**Exercise instructions**.
Set down these lines exactly as they appear, without any change.

§ §

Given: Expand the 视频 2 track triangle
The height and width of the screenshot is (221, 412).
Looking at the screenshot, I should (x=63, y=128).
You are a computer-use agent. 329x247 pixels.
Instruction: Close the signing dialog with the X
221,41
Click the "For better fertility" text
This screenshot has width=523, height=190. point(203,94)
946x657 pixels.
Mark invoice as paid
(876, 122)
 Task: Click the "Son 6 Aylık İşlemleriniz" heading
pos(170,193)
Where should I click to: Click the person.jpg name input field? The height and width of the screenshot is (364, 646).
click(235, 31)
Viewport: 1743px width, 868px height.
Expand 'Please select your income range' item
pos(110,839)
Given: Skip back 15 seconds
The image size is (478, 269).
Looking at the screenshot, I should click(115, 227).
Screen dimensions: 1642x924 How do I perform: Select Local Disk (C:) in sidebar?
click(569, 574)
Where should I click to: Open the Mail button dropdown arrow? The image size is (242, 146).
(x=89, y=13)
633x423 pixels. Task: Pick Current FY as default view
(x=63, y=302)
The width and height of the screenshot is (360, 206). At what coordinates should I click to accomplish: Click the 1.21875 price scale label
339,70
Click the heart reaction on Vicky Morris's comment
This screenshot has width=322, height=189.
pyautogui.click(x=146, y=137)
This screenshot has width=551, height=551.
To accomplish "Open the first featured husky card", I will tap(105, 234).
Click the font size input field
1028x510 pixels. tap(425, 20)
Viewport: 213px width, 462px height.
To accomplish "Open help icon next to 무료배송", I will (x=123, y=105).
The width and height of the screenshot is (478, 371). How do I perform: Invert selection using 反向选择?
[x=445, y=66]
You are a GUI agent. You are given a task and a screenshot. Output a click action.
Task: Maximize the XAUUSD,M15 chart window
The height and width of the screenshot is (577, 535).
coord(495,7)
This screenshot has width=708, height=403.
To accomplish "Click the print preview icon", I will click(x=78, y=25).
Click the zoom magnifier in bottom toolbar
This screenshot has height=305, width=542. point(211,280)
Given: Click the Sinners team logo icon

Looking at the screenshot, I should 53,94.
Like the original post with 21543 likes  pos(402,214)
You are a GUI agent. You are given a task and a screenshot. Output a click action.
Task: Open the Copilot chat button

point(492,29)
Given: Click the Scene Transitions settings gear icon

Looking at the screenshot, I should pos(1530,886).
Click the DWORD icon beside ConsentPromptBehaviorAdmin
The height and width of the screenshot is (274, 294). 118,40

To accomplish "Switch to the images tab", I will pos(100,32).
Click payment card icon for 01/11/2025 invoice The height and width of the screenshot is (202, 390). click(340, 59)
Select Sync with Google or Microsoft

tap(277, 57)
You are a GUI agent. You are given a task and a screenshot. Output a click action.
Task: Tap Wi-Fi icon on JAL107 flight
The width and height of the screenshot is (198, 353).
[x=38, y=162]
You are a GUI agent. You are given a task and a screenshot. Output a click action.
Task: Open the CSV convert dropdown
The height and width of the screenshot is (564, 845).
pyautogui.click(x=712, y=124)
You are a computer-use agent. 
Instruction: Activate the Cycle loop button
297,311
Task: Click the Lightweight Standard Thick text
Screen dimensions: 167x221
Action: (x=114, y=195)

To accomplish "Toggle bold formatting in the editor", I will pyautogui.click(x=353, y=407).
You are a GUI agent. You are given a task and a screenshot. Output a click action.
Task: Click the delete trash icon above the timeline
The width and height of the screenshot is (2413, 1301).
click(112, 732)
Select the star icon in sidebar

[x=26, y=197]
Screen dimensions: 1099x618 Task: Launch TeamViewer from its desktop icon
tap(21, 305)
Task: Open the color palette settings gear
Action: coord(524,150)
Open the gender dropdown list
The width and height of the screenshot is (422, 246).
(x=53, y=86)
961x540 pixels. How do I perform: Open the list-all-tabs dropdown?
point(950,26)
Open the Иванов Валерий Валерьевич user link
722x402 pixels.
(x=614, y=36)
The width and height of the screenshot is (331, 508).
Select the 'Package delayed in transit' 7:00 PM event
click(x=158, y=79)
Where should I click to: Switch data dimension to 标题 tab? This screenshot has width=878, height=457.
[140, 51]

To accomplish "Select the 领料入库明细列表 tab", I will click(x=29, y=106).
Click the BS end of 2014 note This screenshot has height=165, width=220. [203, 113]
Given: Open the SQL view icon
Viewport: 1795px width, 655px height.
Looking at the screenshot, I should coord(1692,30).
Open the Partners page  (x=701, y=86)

§ §

**Task answer**.
Given: Expand the 视频 2 track triangle
The height and width of the screenshot is (221, 412).
Looking at the screenshot, I should (x=63, y=128).
You are a computer-use agent. 329x247 pixels.
Instruction: Close the signing dialog with the X
221,41
Click the "For better fertility" text
This screenshot has width=523, height=190. point(203,94)
946x657 pixels.
Mark invoice as paid
(876, 122)
 Task: Click the "Son 6 Aylık İşlemleriniz" heading
pos(170,193)
Where should I click to: Click the person.jpg name input field? The height and width of the screenshot is (364, 646).
click(235, 31)
Viewport: 1743px width, 868px height.
Expand 'Please select your income range' item
pos(110,839)
Given: Skip back 15 seconds
The image size is (478, 269).
Looking at the screenshot, I should click(115, 227).
Screen dimensions: 1642x924 How do I perform: Select Local Disk (C:) in sidebar?
click(569, 574)
Where should I click to: Open the Mail button dropdown arrow? The image size is (242, 146).
(x=89, y=13)
633x423 pixels. Task: Pick Current FY as default view
(x=63, y=302)
The width and height of the screenshot is (360, 206). At what coordinates should I click to accomplish: Click the 1.21875 price scale label
339,70
Click the heart reaction on Vicky Morris's comment
This screenshot has width=322, height=189.
pyautogui.click(x=146, y=137)
This screenshot has width=551, height=551.
To accomplish "Open the first featured husky card", I will tap(105, 234).
Click the font size input field
1028x510 pixels. tap(425, 20)
Viewport: 213px width, 462px height.
To accomplish "Open help icon next to 무료배송", I will (x=123, y=105).
The width and height of the screenshot is (478, 371). How do I perform: Invert selection using 反向选择?
[x=445, y=66]
You are a GUI agent. You are given a task and a screenshot. Output a click action.
Task: Maximize the XAUUSD,M15 chart window
The height and width of the screenshot is (577, 535).
coord(495,7)
This screenshot has width=708, height=403.
To accomplish "Click the print preview icon", I will click(x=78, y=25).
Click the zoom magnifier in bottom toolbar
This screenshot has height=305, width=542. point(211,280)
Given: Click the Sinners team logo icon

Looking at the screenshot, I should 53,94.
Like the original post with 21543 likes  pos(402,214)
You are a GUI agent. You are given a task and a screenshot. Output a click action.
Task: Open the Copilot chat button

point(492,29)
Given: Click the Scene Transitions settings gear icon

Looking at the screenshot, I should pos(1530,886).
Click the DWORD icon beside ConsentPromptBehaviorAdmin
The height and width of the screenshot is (274, 294). 118,40

To accomplish "Switch to the images tab", I will pos(100,32).
Click payment card icon for 01/11/2025 invoice The height and width of the screenshot is (202, 390). click(340, 59)
Select Sync with Google or Microsoft

tap(277, 57)
You are a GUI agent. You are given a task and a screenshot. Output a click action.
Task: Tap Wi-Fi icon on JAL107 flight
The width and height of the screenshot is (198, 353).
[x=38, y=162]
You are a GUI agent. You are given a task and a screenshot. Output a click action.
Task: Open the CSV convert dropdown
The height and width of the screenshot is (564, 845).
pyautogui.click(x=712, y=124)
You are a computer-use agent. 
Instruction: Activate the Cycle loop button
297,311
Task: Click the Lightweight Standard Thick text
Screen dimensions: 167x221
Action: (x=114, y=195)

To accomplish "Toggle bold formatting in the editor", I will pyautogui.click(x=353, y=407).
You are a GUI agent. You are given a task and a screenshot. Output a click action.
Task: Click the delete trash icon above the timeline
The width and height of the screenshot is (2413, 1301).
click(112, 732)
Select the star icon in sidebar

[x=26, y=197]
Screen dimensions: 1099x618 Task: Launch TeamViewer from its desktop icon
tap(21, 305)
Task: Open the color palette settings gear
Action: coord(524,150)
Open the gender dropdown list
The width and height of the screenshot is (422, 246).
(x=53, y=86)
961x540 pixels. How do I perform: Open the list-all-tabs dropdown?
point(950,26)
Open the Иванов Валерий Валерьевич user link
722x402 pixels.
(x=614, y=36)
The width and height of the screenshot is (331, 508).
Select the 'Package delayed in transit' 7:00 PM event
click(x=158, y=79)
Where should I click to: Switch data dimension to 标题 tab? This screenshot has width=878, height=457.
[140, 51]

To accomplish "Select the 领料入库明细列表 tab", I will click(x=29, y=106).
Click the BS end of 2014 note This screenshot has height=165, width=220. [203, 113]
Given: Open the SQL view icon
Viewport: 1795px width, 655px height.
Looking at the screenshot, I should coord(1692,30).
Open the Partners page  (x=701, y=86)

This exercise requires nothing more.